The VM looks up words in the current frame first, then in globals. If a word is not found, it resolves to ().

Values

Empty

() is the empty value. It is also the fallback when the stack underflows or a lookup fails.

Booleans

Booleans are T and F.

Only T is treated as true by conditional apply. Everything else counts as false.

T (1 2 +.) ?   ; 3
F (1 2 +.) ?   ; ()

Numbers

The numeric tower currently supports:

• Nat: unsigned natural numbers, like 0, 1, 2.
• Int: signed integers, like -1.
• Rat: rationals, written as a/b.
• Real: floating point numbers, like 3.14.
• Complex: complex numbers, written as re i im, like 1.5i2.1.

Numbers promote automatically when you mix them. In practice, arithmetic tries to keep the most precise form that makes sense.

Examples:

0
-1
1/3
3.1416
1.5i2.1

Functions and Bodies

• Func is a native Rust function.
• Body is Knot code stored as a value.

Bodies are created by parentheses and are applied with ..

(2 *) .   ; multiplies the top value by 2

Sequences

Square brackets create a sequence frame. When the frame ends, every value produced inside it is packed into a Seq.

[ 1 2 +. ]

Objects

Curly braces create an object frame. Captures inside the frame become fields in the resulting object.

{ 1 @a 2 @b }

Syntax

Knot is whitespace-driven. Most things are words, and words become values or builtins when the VM runs.

Literals

• T, F
• numbers: 0, -1, 1/3, 3.1416, 1.5i2.1
• parentheses: ( ... ) for a body
• brackets: [ ... ] for a sequence
• braces: { ... } for an object

Application

. applies the value on the stack.

1 2 +.

This pushes 1, pushes 2, pushes the + function, then applies it.

Conditional Application

? conditionally applies the top callable value.

The stack order is:

condition callable ?

If the condition is T, the callable runs. If the condition is F, both values are discarded.

T (1 2 +.) ?
F (1 2 +.) ?

Captures

@name captures the top stack value into the current local scope.

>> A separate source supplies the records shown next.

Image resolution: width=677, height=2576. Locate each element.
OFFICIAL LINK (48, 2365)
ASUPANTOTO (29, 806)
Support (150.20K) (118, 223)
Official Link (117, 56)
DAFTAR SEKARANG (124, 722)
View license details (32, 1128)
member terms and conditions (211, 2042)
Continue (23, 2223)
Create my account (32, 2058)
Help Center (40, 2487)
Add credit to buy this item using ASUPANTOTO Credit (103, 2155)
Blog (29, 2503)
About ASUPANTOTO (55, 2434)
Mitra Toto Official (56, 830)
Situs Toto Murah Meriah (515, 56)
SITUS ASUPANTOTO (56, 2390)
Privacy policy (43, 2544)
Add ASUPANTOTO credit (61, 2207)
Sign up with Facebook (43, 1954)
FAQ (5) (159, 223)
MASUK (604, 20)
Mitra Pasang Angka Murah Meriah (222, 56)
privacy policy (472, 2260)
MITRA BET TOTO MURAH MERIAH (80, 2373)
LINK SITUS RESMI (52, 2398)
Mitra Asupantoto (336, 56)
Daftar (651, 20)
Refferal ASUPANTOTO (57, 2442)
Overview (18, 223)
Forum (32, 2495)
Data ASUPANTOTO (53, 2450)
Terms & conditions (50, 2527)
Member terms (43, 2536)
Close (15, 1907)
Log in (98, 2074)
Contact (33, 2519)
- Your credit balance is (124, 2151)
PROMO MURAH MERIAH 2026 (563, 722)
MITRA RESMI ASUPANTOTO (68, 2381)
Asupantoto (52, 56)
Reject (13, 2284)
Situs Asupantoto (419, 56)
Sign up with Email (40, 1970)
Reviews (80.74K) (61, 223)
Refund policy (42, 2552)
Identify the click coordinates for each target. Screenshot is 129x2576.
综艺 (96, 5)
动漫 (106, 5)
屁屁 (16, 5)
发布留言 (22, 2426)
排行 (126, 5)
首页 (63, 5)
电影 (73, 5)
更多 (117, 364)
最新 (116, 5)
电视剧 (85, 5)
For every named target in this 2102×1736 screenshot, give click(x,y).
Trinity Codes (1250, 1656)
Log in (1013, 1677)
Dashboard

@(a b c) captures multiple values in order from bottom to top. That means the bottommost captured value goes into a, then b, then c.

1 2 3 @(a b c)

This gives a=1, b=2, c=3.

Captures are local to the current frame.

Builtins

The current builtins are:

• + addition
• - subtraction
• * multiplication
• / division
• % remainder
• ^ power
• neg unary negation
• not boolean or bitwise not
• & bitwise and
• | bitwise or
• << left shift
• >> right shift

They are applied like any other callable value:

1 2 +.
10 neg.
5 1 <<.

Evaluation Model

The VM runs one instruction at a time. Frames are used for bodies, sequences, and objects.

• Body frames behave like callable code blocks.
• Seq frames collect the values produced inside the brackets.
• Obj frames collect locals into a map.

When a body frame exits, its top value becomes the new top value in the previous frame. That is how a body returns a result to its caller.

Example

This program adds 1 and 2, then applies a body that multiplies by 2:

1 2 +. (2 *.) .

And this swaps the top two values from 1 2 to 2 1:

1 2 (@(a b) b a) .

Current Notes

The language is still small and evolving. Some ideas from IDEA.md are not implemented yet, especially sets and the extra comparison/logical operators mentioned there.

The README here describes the current code in this repository, not the full design sketch.